What is being asked: For every line in the records that has the word "slider", make a copy.

Start of Supplied material

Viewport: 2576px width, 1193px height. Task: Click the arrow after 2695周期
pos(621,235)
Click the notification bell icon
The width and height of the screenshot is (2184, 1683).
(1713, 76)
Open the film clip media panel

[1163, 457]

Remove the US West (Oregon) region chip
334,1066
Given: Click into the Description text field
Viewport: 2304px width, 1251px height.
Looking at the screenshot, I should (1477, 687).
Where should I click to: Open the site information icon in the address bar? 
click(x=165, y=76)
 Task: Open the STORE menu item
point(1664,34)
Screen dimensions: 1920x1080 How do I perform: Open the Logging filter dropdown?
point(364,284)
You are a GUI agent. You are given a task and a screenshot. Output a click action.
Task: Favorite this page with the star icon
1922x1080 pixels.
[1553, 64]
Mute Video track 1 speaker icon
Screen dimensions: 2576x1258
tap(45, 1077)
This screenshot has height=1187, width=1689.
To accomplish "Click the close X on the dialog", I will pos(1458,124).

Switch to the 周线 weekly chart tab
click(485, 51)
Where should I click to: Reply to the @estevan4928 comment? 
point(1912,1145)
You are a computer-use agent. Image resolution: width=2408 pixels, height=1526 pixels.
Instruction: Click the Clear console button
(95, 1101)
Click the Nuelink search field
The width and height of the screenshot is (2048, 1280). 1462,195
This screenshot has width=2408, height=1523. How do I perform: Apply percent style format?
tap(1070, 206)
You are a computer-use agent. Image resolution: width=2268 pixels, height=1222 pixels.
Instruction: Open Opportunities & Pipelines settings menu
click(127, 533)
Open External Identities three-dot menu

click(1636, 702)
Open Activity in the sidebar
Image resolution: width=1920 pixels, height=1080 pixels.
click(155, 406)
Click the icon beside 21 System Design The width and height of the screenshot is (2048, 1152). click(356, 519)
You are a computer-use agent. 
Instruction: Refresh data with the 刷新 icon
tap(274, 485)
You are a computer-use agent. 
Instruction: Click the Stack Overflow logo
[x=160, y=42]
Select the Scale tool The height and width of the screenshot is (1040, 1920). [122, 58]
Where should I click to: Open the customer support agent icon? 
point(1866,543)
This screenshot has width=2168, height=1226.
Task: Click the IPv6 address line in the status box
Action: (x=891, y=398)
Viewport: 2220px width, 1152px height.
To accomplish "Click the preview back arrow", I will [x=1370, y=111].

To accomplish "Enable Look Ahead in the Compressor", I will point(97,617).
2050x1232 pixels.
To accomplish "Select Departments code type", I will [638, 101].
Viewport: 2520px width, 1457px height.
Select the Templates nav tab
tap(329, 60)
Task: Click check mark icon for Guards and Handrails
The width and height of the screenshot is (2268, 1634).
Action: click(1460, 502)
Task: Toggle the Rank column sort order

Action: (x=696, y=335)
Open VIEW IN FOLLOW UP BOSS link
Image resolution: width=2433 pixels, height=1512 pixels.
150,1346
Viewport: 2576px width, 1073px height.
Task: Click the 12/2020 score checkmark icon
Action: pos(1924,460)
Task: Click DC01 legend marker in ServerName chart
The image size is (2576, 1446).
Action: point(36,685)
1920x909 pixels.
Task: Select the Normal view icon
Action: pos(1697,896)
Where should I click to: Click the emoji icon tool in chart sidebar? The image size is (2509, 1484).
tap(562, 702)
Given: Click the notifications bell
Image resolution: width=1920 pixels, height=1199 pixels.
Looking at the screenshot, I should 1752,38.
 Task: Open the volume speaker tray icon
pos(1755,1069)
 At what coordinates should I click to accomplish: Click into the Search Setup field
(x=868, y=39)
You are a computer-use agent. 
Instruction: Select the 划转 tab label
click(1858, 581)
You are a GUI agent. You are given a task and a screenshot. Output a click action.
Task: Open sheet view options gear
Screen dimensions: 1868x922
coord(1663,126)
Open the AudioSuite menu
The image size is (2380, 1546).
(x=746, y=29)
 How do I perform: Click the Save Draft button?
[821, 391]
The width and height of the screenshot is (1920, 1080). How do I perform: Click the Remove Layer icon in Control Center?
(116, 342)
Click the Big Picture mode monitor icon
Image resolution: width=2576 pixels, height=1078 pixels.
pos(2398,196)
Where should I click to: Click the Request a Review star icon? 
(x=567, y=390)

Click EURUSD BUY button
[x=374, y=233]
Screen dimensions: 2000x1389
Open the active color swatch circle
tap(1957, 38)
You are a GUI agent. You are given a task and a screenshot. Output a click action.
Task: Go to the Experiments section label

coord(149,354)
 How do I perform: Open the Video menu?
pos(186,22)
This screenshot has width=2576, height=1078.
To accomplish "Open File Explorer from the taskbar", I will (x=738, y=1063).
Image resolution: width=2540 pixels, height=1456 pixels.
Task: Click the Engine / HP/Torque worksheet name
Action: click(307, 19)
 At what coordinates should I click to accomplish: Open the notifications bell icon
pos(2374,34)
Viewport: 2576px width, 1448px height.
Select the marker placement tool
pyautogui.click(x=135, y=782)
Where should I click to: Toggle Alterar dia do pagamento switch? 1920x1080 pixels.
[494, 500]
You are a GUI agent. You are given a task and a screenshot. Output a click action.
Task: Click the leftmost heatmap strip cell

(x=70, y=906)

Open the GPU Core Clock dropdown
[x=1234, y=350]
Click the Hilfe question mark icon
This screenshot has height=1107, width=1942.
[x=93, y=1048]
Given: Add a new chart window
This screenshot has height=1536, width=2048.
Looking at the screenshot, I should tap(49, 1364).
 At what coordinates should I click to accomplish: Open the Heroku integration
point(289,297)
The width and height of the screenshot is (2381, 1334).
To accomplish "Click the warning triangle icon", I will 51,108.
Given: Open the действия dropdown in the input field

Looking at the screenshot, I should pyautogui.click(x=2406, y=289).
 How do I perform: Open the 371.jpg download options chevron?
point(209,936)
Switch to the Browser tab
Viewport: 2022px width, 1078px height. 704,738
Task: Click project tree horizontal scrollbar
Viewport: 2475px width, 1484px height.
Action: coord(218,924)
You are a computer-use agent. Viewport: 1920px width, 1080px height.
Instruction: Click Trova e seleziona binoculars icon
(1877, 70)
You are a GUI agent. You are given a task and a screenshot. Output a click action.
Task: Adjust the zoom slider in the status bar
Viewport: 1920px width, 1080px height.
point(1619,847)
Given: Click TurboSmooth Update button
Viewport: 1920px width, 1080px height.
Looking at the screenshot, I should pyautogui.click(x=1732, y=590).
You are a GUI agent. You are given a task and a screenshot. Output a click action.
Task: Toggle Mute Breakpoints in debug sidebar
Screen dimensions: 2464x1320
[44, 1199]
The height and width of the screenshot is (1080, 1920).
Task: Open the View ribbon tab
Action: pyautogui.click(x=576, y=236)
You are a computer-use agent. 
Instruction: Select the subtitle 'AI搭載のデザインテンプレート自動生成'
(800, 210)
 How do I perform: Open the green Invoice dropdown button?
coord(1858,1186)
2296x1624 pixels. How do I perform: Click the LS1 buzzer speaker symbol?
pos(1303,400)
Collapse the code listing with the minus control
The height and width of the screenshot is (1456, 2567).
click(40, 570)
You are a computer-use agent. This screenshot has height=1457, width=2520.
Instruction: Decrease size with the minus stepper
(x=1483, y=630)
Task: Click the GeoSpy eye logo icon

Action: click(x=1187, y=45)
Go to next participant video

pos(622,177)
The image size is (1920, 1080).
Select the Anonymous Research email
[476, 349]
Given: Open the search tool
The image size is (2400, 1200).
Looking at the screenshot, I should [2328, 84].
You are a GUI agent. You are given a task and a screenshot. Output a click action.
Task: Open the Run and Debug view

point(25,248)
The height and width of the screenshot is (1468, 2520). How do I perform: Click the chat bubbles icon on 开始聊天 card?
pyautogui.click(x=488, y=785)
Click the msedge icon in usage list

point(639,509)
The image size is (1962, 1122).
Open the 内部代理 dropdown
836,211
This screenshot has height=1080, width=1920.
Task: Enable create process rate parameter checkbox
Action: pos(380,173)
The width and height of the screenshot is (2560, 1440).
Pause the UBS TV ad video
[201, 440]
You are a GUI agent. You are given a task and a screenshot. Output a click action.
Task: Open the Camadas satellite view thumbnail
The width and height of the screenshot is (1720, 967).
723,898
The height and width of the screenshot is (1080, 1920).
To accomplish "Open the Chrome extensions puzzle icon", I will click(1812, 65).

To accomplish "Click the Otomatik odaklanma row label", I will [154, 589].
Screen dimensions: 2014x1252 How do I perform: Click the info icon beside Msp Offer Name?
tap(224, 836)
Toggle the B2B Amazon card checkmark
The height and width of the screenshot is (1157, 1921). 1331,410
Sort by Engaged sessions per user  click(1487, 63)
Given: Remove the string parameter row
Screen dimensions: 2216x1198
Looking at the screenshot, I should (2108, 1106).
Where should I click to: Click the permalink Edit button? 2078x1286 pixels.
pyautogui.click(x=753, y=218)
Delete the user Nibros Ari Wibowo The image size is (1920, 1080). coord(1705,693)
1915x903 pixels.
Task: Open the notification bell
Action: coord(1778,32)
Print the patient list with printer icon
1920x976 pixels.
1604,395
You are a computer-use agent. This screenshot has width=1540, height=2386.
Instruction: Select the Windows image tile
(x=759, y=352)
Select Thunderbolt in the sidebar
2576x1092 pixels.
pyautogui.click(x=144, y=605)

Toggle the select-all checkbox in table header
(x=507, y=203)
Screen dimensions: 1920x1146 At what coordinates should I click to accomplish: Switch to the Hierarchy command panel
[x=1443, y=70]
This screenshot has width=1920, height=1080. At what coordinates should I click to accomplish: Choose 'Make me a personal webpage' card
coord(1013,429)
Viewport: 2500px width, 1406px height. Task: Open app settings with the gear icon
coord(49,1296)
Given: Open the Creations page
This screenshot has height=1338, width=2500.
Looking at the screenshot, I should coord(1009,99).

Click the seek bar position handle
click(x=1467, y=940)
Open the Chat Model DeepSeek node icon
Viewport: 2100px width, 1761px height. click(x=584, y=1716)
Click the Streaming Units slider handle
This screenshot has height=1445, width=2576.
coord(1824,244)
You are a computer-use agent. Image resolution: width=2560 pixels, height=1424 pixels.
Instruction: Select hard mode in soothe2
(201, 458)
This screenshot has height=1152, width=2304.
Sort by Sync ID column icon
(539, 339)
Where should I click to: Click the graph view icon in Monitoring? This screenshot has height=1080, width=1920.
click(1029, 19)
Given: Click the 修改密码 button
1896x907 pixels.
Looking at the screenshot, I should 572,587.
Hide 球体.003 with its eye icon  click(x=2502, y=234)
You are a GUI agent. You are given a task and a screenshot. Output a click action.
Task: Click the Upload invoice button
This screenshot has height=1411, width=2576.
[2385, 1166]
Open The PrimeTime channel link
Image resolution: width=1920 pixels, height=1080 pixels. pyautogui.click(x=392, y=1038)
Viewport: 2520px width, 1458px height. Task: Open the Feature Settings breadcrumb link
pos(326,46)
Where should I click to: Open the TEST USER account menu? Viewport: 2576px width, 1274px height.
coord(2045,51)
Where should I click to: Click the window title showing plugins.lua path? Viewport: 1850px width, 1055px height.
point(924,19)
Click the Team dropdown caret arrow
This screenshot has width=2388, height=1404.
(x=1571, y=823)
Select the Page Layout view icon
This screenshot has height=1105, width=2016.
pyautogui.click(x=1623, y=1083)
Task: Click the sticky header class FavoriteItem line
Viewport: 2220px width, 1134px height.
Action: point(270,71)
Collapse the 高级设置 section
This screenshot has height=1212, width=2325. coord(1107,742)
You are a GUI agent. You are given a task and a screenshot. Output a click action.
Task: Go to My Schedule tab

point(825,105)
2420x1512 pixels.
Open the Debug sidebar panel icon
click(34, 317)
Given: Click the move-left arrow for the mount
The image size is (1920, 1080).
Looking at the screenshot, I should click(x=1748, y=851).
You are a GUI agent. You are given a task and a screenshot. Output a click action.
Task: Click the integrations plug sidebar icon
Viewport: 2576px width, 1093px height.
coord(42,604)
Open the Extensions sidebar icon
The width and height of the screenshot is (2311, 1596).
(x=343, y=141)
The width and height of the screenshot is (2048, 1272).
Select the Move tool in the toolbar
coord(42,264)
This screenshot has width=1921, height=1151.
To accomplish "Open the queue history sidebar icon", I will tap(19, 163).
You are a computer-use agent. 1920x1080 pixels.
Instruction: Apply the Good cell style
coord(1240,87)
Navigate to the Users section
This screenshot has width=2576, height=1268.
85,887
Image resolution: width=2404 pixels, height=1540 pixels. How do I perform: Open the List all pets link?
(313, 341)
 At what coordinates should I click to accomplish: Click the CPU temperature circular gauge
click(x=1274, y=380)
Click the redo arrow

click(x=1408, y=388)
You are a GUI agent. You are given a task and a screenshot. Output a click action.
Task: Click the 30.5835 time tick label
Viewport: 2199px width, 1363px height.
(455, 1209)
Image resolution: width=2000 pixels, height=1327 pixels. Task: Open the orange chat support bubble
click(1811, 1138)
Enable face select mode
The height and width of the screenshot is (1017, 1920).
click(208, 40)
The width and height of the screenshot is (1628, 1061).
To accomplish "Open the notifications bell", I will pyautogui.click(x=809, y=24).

End of Supplied material

Task solution:
Task: Adjust the zoom slider in the status bar
Click the Streaming Units slider handle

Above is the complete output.